# Exercise aim
Whenever a line of the records below contains the word "computer", copy that line.

Saved entries:
%%
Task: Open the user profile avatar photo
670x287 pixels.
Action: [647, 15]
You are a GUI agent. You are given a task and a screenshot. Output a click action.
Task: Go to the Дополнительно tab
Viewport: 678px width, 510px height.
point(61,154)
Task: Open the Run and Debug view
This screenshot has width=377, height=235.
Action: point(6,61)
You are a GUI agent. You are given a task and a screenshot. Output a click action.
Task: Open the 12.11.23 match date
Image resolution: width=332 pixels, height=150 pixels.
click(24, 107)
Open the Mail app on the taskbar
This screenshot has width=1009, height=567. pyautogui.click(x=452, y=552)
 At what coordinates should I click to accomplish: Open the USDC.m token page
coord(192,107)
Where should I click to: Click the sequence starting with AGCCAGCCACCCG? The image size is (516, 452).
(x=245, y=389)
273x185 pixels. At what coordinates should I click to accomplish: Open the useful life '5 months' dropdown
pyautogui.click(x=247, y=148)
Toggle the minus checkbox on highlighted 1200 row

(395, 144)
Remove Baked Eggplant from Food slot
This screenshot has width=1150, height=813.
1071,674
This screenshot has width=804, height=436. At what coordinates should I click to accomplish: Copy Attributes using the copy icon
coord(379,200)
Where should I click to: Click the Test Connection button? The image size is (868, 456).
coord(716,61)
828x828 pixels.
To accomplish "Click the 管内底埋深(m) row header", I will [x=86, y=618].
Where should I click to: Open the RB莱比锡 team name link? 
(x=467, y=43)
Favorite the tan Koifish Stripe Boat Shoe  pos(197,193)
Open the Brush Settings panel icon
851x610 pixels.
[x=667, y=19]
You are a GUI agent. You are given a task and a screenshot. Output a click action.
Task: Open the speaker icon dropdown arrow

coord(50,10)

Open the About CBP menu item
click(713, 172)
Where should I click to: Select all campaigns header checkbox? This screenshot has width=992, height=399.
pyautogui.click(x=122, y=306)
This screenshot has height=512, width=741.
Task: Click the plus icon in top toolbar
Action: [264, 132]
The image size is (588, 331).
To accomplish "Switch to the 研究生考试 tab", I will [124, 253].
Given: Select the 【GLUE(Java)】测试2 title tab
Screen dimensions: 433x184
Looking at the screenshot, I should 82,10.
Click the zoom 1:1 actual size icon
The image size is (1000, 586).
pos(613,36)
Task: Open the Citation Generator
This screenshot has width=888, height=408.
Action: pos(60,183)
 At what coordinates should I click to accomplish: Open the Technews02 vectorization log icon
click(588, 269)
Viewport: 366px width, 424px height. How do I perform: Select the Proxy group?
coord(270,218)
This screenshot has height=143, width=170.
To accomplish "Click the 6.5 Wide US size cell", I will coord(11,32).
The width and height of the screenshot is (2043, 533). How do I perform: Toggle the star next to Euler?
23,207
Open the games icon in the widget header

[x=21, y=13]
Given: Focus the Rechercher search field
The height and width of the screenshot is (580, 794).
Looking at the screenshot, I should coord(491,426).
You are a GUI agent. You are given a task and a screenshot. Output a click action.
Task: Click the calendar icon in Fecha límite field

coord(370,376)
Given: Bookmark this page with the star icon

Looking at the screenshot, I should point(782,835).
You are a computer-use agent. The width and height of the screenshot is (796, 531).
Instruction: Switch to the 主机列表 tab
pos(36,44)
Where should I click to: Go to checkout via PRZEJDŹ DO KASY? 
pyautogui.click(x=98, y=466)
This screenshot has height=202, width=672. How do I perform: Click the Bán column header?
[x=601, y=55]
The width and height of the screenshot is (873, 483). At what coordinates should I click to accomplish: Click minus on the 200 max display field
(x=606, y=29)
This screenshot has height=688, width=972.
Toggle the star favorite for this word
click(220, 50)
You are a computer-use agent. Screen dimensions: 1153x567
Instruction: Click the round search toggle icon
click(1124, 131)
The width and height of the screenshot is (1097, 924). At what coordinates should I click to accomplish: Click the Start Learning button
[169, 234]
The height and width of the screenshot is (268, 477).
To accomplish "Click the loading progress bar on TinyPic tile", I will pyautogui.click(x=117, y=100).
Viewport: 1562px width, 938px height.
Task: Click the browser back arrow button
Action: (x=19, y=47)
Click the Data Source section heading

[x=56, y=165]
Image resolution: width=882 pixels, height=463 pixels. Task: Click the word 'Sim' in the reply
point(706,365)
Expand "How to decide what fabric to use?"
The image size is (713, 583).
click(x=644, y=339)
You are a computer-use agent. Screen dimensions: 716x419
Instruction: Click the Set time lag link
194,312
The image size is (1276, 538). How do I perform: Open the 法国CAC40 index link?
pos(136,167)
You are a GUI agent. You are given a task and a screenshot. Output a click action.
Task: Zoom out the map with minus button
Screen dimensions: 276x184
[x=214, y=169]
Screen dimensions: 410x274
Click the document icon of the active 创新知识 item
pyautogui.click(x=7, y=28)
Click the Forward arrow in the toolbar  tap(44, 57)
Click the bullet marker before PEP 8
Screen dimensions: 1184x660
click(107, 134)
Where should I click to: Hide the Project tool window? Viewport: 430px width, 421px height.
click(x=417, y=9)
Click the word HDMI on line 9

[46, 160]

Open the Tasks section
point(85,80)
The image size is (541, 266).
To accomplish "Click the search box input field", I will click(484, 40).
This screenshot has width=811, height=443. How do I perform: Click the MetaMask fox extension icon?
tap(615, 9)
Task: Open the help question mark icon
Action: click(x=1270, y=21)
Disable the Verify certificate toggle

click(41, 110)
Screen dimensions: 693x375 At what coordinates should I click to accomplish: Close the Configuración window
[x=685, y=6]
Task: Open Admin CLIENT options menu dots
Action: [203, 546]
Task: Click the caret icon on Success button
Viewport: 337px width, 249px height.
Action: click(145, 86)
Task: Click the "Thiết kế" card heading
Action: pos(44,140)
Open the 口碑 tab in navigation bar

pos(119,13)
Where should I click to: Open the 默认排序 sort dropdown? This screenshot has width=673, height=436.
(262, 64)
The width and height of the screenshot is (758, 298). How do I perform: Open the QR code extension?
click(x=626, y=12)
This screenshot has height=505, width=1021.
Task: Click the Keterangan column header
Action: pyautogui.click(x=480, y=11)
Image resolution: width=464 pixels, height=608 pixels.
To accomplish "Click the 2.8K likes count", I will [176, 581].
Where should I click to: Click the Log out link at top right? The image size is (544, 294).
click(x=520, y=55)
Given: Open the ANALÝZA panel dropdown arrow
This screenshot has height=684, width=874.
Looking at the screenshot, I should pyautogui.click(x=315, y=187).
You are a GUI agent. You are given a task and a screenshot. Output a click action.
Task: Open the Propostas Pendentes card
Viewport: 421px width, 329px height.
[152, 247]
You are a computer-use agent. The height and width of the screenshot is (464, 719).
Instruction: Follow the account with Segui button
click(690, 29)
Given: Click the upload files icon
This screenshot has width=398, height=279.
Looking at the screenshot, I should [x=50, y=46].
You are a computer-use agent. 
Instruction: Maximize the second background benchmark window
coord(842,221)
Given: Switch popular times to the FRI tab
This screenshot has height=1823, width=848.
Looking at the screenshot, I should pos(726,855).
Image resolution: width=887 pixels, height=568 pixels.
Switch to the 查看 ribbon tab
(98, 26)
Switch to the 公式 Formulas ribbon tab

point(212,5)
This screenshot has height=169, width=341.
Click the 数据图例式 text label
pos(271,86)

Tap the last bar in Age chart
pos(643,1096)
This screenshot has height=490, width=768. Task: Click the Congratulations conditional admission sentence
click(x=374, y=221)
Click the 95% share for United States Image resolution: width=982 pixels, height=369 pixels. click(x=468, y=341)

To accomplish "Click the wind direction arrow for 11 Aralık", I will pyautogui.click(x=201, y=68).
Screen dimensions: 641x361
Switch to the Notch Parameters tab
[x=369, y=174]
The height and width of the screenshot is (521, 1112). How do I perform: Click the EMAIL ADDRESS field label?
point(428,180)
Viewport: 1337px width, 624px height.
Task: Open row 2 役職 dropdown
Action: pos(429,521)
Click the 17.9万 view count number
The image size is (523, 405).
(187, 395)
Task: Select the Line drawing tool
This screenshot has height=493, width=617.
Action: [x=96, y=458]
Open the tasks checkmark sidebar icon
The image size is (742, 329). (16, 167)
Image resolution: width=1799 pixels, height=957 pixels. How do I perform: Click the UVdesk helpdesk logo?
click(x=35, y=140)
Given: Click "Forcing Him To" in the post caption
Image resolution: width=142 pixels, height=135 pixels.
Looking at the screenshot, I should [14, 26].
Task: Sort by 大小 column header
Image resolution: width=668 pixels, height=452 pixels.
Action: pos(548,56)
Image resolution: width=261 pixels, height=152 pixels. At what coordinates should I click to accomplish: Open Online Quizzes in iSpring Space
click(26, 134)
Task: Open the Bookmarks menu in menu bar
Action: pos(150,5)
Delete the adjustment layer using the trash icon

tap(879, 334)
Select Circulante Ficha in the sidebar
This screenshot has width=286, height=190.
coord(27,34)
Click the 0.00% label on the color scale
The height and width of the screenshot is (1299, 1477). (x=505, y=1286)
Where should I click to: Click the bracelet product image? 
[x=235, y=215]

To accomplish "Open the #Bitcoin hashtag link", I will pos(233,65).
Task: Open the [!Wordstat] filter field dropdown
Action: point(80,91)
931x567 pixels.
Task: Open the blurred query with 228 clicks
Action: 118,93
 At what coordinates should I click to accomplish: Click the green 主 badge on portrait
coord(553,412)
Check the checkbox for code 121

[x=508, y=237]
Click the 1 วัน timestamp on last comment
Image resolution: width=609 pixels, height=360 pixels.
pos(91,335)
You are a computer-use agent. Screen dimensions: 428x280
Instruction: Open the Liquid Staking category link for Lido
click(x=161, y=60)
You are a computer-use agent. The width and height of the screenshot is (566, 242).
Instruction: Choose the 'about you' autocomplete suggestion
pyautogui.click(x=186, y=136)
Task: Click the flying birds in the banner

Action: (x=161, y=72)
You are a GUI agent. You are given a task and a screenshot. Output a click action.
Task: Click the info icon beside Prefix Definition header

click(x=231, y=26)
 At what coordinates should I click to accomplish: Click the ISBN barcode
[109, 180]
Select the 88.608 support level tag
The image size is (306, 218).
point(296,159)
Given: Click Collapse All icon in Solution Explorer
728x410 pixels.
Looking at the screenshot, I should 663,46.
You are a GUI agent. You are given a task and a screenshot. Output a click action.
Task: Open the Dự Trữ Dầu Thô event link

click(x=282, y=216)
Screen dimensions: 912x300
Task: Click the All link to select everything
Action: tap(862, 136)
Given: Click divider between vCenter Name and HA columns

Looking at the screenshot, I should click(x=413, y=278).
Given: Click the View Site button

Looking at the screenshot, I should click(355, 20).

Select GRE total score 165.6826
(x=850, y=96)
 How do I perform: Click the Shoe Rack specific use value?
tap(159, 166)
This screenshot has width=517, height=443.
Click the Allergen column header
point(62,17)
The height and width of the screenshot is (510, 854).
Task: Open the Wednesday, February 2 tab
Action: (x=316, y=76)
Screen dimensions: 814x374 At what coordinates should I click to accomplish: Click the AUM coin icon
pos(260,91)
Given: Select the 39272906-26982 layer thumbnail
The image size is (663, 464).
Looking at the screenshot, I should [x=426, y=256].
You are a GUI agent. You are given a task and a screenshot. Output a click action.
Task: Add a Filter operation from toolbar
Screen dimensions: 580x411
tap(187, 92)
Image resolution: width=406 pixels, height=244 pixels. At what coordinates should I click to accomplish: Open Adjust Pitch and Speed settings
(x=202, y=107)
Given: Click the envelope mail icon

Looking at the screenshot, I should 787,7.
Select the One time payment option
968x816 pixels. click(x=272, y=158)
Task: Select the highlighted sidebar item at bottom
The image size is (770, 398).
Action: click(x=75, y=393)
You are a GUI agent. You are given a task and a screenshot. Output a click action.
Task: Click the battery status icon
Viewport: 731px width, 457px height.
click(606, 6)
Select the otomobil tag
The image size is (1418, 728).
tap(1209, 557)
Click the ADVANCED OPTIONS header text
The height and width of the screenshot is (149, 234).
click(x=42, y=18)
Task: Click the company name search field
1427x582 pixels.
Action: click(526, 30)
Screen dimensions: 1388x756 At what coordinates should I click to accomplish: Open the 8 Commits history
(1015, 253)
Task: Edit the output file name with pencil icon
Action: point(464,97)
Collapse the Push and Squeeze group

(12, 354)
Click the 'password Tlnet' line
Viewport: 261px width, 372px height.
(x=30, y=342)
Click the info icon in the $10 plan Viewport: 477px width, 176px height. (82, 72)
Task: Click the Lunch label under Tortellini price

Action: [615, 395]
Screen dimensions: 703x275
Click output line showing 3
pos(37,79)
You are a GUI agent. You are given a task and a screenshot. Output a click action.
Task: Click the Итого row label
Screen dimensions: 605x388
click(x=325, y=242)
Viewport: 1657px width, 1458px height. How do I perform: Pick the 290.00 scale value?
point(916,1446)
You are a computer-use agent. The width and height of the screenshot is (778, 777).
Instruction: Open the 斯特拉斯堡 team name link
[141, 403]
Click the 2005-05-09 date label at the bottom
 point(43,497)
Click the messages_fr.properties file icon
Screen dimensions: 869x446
%%
# Exercise response
You are a computer-use agent. The width and height of the screenshot is (796, 531).
You are a computer-use agent. Screen dimensions: 1153x567
You are a computer-use agent. Screen dimensions: 716x419
You are a computer-use agent. The height and width of the screenshot is (464, 719).
You are a computer-use agent. 
You are a computer-use agent. Screen dimensions: 428x280
You are a computer-use agent. The width and height of the screenshot is (566, 242).
You are a computer-use agent. The width and height of the screenshot is (778, 777).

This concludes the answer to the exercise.